DOCUMENT TEXT

--- Begin ---

Saying It Loud: James Brown on Defiance and Forgiveness
James Brown and the Men Who Would Be President, Part Two
Early in the ’68-’69 school year, my junior high classmate Ruth Carter boldly decorated the front and back of her Blue Horse binder with the determined message of Soul Brother Number One: JAMES BROWN SAYS “SAY IT LOUD, I’M BLACK AND I’M PROUD!”
Only thirteen, Ruth carried herself proudly; a friendly and observant girl, wise beyond her years. She was among the first Black students to attend the previously all-white junior high school located in suburban Clayton County, just south of Atlanta. Nearly all of Georgia’s public schools, even in its capital city, took as much time integrating as “all deliberate speed” allowed.

--- End ---

STATED GOAL
Extend the essay about James Brown and Ruth Carter above, starting right after its final sentence. The data after this point comes from an unrelated source.

DATA EXCERPT
--- Begin ---

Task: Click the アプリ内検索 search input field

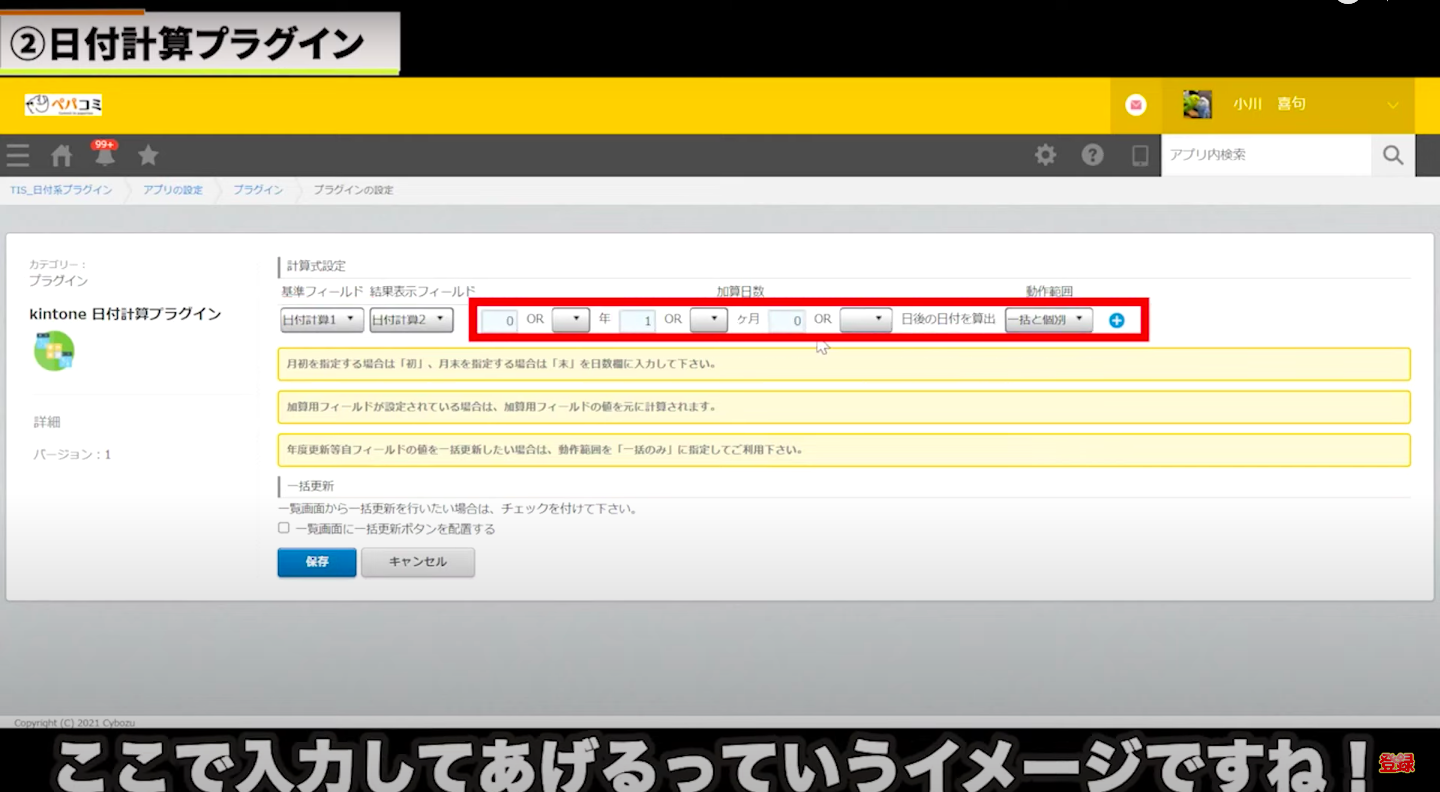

--- End ---

ANSWER BELOW
Ruth and her fellow Black students, mostly from Rosetown, a Black community in Forest Park, became fast favorites with many of us. Now, why was it that politicians and community “leaders” didn’t want Black students attending our schools? Were they afraid of what we might learn? Because of Ruth and our other new friends from Rosetown, I learned more about James Brown, a dynamic and intriguing performer whose bold and pulsating songs struck fear into the hearts of white parents in my town. There the N-word was tossed about freely, in the schools, churches, and coffee shops, whether discussing the upcoming elections or what was wrong with the Atlanta Falcons. With more young white teens in suburbia coming to admire a self-assured Black man like James Brown, the world could change. Attitudes could change. The way-it-had-always-been would be questioned.
So let there be no doubt that parents would be alarmed if their kids happened to turn the radio dial and hear James Brown utter these words:
Looky here
Some people say we got a lot of malice
Some say it's a lotta nerve
But I say we won't quit moving
Until we get what we deserve
We've been 'buked and we've been scorned
We've been treated bad, talked about
As sure as you're born
But just as sure as it take two eyes to make a pair, huh
Brother, we can't quit until we get our share
And that was just the first verse. Then keep in mind the title was repeated at least two dozen times.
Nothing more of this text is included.